A ideia era mostrar como tudo se passava e sossegar a administração da empresa, porque na altura a presença de um militar dava logo uma maior segurança quanto à honestidade dos processos. Assim, resolvemos ir ao Regimento de Infantaria 11, em Setúbal, e pedir a presença de um militar em nome do MFA. Não tivemos qualquer problema e a resposta foi imediata. Assim, no dia do plenário reunimo-nos com um militar a observar o plenário para garantir que tudo corria como devia correr.

SR

– A que é que se deveu o desaparecimento do Entreposto, na altura considerado um empreendimento moderno e promissor?

HB

– Teve muito a ver com o crescente desinteresse do patrão em investir na fábrica de Setúbal, aquilo parecia-nos mesmo uma sabotagem e então sugerimos algumas medidas para uma melhor gestão. Como não houve qualquer resposta, pedimos a intervenção do Estado para evitar o encerramento da fábrica ou o despedimento de pessoal. Por isso, em meados de 1975 decidimos suspender a administração e solicitar a intervenção de um representante do Estado. Avisámos os directores, formámos piquetes e ninguém entrou na fábrica. Alguns ainda tentaram voltar mas dissemos que não no responsabilizávamos pelo que lhes iria acontecer e acabaram por desistir.

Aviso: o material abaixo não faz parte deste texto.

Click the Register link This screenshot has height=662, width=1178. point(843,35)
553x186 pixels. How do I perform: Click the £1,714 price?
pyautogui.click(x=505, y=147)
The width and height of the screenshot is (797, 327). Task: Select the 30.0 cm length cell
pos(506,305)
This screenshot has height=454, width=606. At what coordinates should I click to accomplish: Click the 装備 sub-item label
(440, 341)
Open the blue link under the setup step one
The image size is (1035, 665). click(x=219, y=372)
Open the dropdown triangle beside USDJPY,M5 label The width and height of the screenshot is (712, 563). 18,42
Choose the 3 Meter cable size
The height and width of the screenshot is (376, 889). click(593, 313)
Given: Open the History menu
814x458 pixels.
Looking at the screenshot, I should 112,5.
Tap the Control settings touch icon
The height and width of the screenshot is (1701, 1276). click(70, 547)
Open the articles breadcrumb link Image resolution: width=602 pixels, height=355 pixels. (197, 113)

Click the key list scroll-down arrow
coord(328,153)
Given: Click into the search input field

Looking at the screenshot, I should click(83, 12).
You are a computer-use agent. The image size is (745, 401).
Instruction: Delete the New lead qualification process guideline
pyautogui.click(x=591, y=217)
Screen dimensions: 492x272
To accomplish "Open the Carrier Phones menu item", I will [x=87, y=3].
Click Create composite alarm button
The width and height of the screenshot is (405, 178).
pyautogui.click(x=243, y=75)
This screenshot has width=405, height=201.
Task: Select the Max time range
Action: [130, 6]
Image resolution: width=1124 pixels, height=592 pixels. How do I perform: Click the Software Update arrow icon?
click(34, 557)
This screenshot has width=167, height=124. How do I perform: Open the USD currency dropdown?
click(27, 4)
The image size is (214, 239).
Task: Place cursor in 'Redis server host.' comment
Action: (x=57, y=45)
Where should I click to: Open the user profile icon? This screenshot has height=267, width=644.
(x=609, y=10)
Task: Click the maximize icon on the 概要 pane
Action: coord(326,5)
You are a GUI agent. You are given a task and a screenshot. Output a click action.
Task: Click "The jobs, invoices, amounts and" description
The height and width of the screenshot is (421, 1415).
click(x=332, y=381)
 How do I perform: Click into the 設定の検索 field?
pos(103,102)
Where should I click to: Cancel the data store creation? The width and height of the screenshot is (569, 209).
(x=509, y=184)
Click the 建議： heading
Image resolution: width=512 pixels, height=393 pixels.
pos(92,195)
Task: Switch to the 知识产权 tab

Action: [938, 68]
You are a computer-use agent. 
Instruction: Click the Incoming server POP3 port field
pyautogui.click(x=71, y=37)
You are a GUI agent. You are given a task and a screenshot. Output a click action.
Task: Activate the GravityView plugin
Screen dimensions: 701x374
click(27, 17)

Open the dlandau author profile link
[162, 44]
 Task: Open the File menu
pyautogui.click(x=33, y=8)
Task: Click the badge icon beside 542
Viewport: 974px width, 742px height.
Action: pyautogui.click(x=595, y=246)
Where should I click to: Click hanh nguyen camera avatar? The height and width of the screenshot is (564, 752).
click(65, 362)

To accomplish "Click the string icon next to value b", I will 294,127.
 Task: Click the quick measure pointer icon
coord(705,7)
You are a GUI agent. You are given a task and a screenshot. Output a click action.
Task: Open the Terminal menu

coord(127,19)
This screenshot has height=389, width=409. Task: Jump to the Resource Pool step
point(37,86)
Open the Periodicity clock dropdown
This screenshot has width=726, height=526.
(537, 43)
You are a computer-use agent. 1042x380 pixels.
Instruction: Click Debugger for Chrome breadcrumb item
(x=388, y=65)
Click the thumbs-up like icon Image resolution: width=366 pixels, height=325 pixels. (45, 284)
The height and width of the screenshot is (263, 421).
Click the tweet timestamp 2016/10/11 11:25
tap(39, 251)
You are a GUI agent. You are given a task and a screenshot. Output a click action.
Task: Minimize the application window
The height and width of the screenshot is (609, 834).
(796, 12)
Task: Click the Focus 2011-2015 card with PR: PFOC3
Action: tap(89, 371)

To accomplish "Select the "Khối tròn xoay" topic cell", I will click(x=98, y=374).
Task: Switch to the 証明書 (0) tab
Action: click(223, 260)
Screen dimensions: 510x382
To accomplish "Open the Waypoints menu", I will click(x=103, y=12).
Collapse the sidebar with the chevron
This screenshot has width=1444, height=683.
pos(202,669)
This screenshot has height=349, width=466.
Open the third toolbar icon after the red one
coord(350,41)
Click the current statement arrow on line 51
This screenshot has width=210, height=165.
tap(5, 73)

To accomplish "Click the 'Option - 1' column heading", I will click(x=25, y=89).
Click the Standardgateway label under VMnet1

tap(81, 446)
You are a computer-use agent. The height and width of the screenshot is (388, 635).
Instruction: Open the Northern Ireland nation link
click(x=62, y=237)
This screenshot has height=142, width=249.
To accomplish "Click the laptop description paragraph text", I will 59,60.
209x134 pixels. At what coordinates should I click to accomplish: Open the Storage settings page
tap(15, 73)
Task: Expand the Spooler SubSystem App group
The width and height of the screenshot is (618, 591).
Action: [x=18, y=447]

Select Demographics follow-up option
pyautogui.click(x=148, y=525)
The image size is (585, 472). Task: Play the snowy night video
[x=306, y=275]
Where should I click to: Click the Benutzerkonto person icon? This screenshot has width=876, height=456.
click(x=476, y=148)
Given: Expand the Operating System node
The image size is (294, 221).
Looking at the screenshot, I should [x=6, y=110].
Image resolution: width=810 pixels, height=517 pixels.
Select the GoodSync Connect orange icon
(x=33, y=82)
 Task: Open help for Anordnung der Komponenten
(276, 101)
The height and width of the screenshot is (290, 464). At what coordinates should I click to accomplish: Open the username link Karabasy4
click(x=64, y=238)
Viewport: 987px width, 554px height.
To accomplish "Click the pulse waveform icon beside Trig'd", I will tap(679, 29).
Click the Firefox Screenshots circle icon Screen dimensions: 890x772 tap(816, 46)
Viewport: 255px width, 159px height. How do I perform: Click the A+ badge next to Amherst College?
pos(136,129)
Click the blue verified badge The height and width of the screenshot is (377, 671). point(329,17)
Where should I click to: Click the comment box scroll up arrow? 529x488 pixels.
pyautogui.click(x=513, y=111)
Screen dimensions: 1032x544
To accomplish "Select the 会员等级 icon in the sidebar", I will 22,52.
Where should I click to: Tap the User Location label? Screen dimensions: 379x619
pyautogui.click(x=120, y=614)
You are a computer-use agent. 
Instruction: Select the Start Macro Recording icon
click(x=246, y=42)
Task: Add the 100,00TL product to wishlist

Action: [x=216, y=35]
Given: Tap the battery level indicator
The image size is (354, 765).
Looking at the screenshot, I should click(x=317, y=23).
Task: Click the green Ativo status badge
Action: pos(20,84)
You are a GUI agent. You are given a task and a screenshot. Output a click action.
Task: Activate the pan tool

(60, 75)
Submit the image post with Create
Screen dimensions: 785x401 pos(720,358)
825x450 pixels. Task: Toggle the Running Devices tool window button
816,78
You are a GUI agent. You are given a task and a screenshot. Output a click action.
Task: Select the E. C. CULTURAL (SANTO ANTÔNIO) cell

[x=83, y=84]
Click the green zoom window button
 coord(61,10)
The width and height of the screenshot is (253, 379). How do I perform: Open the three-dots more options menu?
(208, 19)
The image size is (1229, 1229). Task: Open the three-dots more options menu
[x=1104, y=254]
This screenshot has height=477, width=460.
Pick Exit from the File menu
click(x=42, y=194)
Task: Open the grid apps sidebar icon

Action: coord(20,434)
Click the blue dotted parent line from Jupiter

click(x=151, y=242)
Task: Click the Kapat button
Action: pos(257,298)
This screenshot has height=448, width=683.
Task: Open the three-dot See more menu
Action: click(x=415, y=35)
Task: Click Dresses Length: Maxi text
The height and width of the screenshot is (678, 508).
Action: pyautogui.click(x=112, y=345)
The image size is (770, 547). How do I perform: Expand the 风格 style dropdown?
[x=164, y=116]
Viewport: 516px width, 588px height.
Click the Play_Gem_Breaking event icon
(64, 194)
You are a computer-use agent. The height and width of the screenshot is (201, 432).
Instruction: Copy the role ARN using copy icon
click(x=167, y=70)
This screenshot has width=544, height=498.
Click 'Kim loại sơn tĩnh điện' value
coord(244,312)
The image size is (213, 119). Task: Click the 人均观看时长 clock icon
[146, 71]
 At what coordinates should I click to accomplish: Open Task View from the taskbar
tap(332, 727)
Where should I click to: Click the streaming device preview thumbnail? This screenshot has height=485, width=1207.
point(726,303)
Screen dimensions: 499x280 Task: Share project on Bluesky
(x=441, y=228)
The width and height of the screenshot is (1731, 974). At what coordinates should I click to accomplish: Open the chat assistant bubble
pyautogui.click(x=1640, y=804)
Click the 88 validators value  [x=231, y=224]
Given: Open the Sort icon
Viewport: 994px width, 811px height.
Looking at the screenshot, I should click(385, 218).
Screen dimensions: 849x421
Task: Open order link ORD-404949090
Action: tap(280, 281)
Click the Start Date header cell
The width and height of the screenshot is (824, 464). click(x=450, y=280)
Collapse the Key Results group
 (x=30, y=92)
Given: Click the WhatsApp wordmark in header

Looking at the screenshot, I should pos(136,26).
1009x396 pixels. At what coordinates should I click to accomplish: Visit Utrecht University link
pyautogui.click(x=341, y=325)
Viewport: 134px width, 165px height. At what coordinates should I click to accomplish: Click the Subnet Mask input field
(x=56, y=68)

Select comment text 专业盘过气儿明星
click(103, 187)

Entretanto, como a decisão do Governo demorava o seu tempo, decidimos avançar para a auto-gestão e foi isso mesmo que se verificou durante cerca de quatro meses. As coisas decorreram sem problemas até chegar o representante do Estado que, quando assumiu funções, tomou o assunto nas mãos. Mas foi difícil porque os representantes da administração que passaram a reunir com o representante do Estado não gostaram muito da ideia. Nesse espaço de tempo, surgiu a hipótese de se fabricar frigoríficos e a empresa aceitou. Vendo que as coisas estavam melhores, o representante do Estado saiu de cena e passámos a trabalhar nos produtos de frio e na metalomecânica. Tempos depois, passámos para os frigoríficos e arcas e a empresa passou a chamar-se Valfrio. Este projecto acabou por falir nos finais dos anos 90, deixando mais de mil trabalhadores no desemprego.

SR

– Durante o período revolucionário, os trabalhadores sentiram-se influenciados ou manipulados por parte dos partidos políticos?

HB

– Nunca se deu por qualquer influência desse tipo. Na fábrica e na Comissão de Trabalhadores havia gente ligada aos mais diversos partidos e as coisas sempre correram bem porque primeiro estavam os interesses dos trabalhadores do Entreposto. No entanto, em 1975, perto do Verão Quente, começam a surgir tentativas de fixação de uma outra corrente mais à esquerda, como a UDP e o MRPP. No entanto, nada disso influenciou o nosso trabalho nem as nossas reivindicações.

SR

– 25 anos depois, acha que a luta do Entreposto valeu a pena?

HB

– Tudo valeu a pena porque as pessoas ganharam direitos e regalias. Tínhamos consciência dos nossos direitos e da nossa força e durante muitos anos estivemos unidos na defesa dos nossos postos de trabalho. É pena que, hoje em dia, as coisas não estejam como deviam e como todos esperávamos há 25 anos atrás, com regalias e direitos garantidos e com as empresas a respeitarem os trabalhadores. O que hoje se vê é a ilegalidade por parte de muitas empresas, particularmente as multinacionais, que não respeitam os trabalhadores nem as leis do trabalho. E como o desemprego e a instabilidade é muita, graças às medidas tomadas pelos sucessivos governos, as pessoas acabam por ter de se sujeitar ao trabalho sem direitos.